Но Гёте мало одних ощущений. Сердце его жаждет человека, друга… В один сентябрьский день, взбежав по лестнице в гостиницу, Гёте сталкивается с незнакомым молодым пастором. На незнакомце черный шелковый плащ, полы которого подобраны и засунуты в карман, напудренные волосы завиты на затылке в крутой локон. Гёте тотчас угадывает в этом экстравагантном и элегантном священнослужителе Гердера. Немедля представляется он молодой знаменитости и, назвав ему свое, покамест еще никому не известное, имя, просит разрешения посетить его. Гердер любезно соглашается. Но почему, хотел бы он знать, студент обратился именно к нему? Да потому, что студент уже слышал за столом, что автор «Критических лесов» приехал в Страсбург на консультацию к окулисту.
Так, значит, юный литератор — поклонник теоретического труда Гердера? Напротив! Еще год тому назад юный литератор писал, что грозный завоеватель Лессинг наверняка наломает дров в «Критических лесах» господина Гердера.
Вскоре Гёте навещает Гердера и сразу же навеки покоряет его. Приходит раз, второй, третий… В тесной, затемненной палате глазной клиники сталкиваются два человека, столь различные по характеру, что между ними никак не могут возникнуть отношения равных. Их связывают скорей отношения учителя и ученика — не дружба, а ученичество.
Действительно, лишь по закону противоположностей могли они почувствовать влечение друг к другу. Один горит жаждой деятельности, но болен, скован, бесконечно одинок и поэтому счастлив негаданно найти столь способного ученика. Но тот, другой, вовсе не всегда хочет учиться. Правда, он никогда еще не находил настоящего учителя и теперь с неутолимой жаждой впитывает все, что только может дать ему новый друг.
В полумраке палаты четко выступает профиль с завязанным глазом. Жесткие черты лица, чуть курносый нос, рот, пожалуй, слишком чувственный для мыслителя. Таков Гердер, двадцатишестилетний воспитатель наследного принца, учитель и проповедник, овеянный громкой славой и спорами, первым открывший взаимосвязь между искусством самых различных народов. Сейчас он заключен в полутемную комнату и ждет выздоровления, У него гениальный ум и больные глаза. Бедный сын деревенского учителя из заброшенного богом селения в Восточной Пруссии, он не знает предела требовательности к себе. Первые свои сочинения он издал анонимно.

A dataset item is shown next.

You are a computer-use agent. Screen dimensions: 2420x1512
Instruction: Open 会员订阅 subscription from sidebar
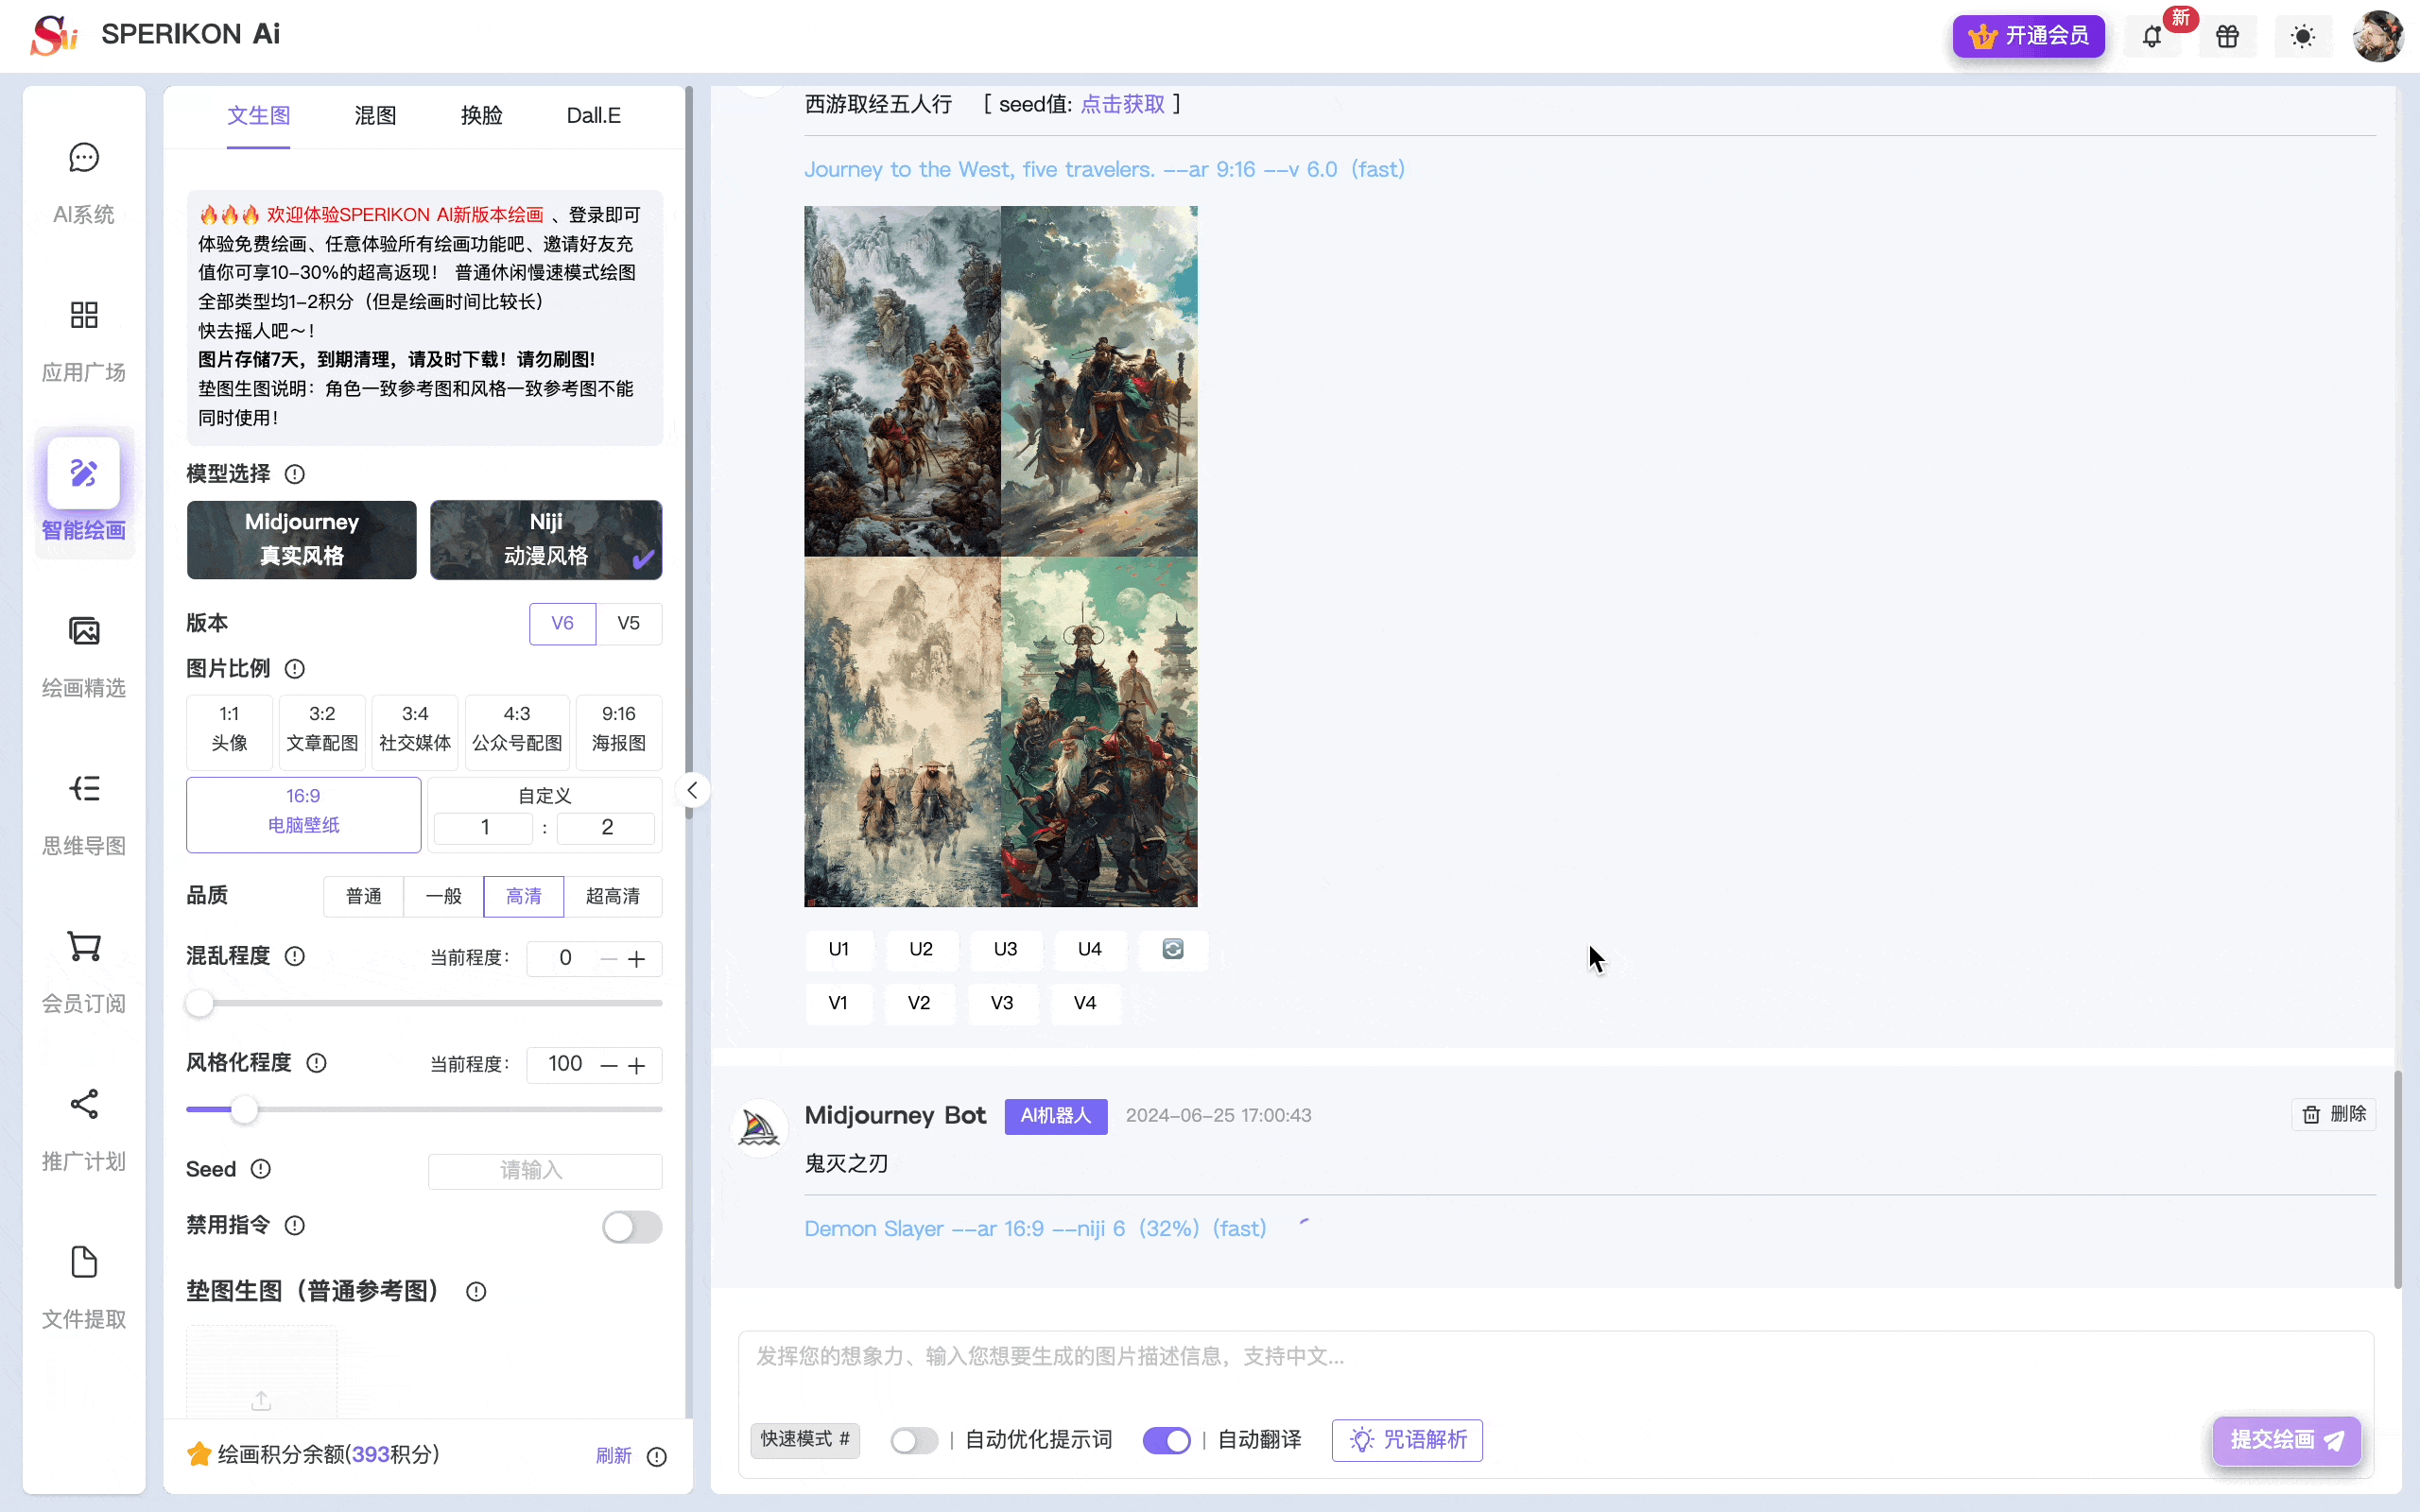(83, 968)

И даже когда они приобрели известность, он все еще продолжал отрицать свое авторство. Но в душе он снедаем жаждой славы.
Гердер раздражителен по природе, а болезнь еще усиливает его нервозность. Он шлет мучительные письма своей невесте. Философ боится, что останется изуродованным на всю жизнь. Его пугает неясная будущность и необеспеченное материальное положение.
Сейчас перед ним сидит гость — чрезвычайно скромный юноша. Он не сводит глаз с Гердера, и кажется, зрение заменяет ему ум. Молодой студент, по виду не слишком блестящий, среднего роста, хорошо сложен, изящно одет, тщательно причесан. У него прекрасная голова, которую портит слишком большой нос. Зато благородно очерченный рот и высокий, ясный лоб делают лицо его привлекательным. Но самое замечательное в нем — темные глаза, мечтательные, сияющие, исполненные мысли, пытливости и огня. Целых восемь десятилетий будут они выдавать движения великой души, выдавать, даже когда он попытается их скрыть.